Creating a ‘fine latticework of sentiment and language’, Pramila Venkateswaran’s latest poetry collection, We are Not a Museum, resurrects place and memory to become a powerful sthalapurana for the city of Kochi and the lives of the Jewish peoples in it.
A certain sublimity rises from the page to take charge of your senses as you step into the landscape of Pramila Venkateswaran’s latest collection of poems, We are Not a Museum. The fine latticework of sentiment and language beckons you in every poem here, inviting you to advance into its mystery. The light is mellow gold, the quietness, sepia, and the voice, vintage through and through. Luxuriating in the book’s expansive calm, you wish to know where you are. Answers rush to you as waves to the shore and there is no way you can choose between one answer and another. You let them all kiss your curiosity and gently recede, surrendering yourself to the metaphysics of the question.
We Are Not a Museum is certainly, as its subtitle states, about the Jews of Kochi and the city of Kochi itself, but it is also, equally, about the place of memory, about memory as place, and about the memories of a community acquired by being-in-place. Thematically intrinsic to this book is the idea of home, the making of a self/hood, the palimpsest of identity, the amnesia of history, and the necessity of commemoration as a political act within the rampant socio-cultural practices of erasure of minority groups across the world today, with the result that a defiant ethical urge to establish a just historical narrative for memory, deeply animates these poems.
The Jews of Kochi constitute the oldest of the five groups of Jews in India believed, by many, to have set foot on the Southwestern Malabar coast as merchants of the Hebrew king Solomon in the 10th century BC. In recorded history, Judaism is the first foreign religion to have arrived in India, finding and making a safe and distinct place for itself on the country’s syncretic soil.

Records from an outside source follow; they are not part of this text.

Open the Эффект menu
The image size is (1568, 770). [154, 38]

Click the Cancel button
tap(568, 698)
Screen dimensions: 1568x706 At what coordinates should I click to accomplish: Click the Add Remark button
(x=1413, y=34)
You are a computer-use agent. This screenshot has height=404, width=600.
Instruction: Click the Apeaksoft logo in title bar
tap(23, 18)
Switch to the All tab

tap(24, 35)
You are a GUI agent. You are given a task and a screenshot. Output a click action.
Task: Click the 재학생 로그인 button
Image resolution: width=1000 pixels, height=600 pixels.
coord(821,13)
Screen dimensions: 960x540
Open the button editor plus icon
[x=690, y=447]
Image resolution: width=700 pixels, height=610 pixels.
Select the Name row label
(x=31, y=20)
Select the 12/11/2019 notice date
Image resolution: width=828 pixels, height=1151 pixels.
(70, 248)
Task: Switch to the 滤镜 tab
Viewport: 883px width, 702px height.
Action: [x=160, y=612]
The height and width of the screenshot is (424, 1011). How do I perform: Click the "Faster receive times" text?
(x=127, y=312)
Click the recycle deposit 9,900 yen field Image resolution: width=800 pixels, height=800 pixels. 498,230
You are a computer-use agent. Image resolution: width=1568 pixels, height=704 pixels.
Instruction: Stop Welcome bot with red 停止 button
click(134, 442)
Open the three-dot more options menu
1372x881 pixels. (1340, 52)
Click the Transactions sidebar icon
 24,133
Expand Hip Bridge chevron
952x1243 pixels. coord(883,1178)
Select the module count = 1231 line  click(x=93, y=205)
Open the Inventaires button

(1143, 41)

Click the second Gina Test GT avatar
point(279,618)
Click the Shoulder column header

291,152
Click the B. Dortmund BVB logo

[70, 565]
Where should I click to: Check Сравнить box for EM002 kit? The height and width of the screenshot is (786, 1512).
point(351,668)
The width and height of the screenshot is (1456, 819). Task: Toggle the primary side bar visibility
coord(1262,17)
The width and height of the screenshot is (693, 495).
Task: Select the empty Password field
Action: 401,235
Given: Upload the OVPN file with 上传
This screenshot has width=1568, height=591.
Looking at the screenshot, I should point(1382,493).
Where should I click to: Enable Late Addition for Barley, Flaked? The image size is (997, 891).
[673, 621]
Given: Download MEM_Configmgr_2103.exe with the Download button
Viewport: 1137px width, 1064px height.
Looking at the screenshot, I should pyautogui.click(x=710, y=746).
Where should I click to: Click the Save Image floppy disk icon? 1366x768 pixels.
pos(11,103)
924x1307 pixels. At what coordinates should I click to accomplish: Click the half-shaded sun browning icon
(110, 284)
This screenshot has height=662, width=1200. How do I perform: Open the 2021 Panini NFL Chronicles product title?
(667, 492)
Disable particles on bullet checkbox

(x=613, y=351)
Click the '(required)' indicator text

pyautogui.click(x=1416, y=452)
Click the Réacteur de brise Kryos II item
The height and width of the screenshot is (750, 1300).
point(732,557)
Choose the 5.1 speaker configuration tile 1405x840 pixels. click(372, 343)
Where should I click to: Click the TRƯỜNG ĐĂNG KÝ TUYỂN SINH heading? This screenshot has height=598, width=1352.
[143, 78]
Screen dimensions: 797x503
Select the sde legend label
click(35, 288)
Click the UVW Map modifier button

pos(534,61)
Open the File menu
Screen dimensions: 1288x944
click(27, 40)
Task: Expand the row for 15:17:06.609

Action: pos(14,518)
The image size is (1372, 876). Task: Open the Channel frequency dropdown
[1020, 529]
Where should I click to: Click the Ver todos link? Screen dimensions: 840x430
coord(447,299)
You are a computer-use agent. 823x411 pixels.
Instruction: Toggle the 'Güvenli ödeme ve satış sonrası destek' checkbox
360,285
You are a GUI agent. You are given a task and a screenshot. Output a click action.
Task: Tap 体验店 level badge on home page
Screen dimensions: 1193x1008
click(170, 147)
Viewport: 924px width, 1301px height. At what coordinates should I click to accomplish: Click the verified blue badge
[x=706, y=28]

Later, in the 16th century, another wave of Sephardi Jews is supposed to have entered Malabar from Iberia, fleeing the Spanish and Portuguese Inquisitions. Known more popularly as the Paradesi Jews or Foreign Jews, they first made the ancient port of Cranganore and later, after its silting, the port of Kochi or Cochin (as it was known until 1996) their home.
Embracing wholeheartedly the Malayalam language and using Hebrew only for religious purposes, the Jews adapted themselves to their new homeland with grit, gusto, resilience, and faith, and though numerically they were never a very large group, they soon established a significant cultural presence within their local community via architectural, artistic, culinary, sartorial, religious and spiritual influences. In the economic and political life of Kerala also, the role of the Jews remained noteworthy. Their industry, mercantile capital, navigational expertise, ability to mobilize resources and establish cross-oceanic Semitic networks for the circulation of spices and other commodities between the Indian Ocean and the Mediterranean, were of great significance to the local rulers who frequently relied on the Jews to meet much of their emergency and wartime expenses.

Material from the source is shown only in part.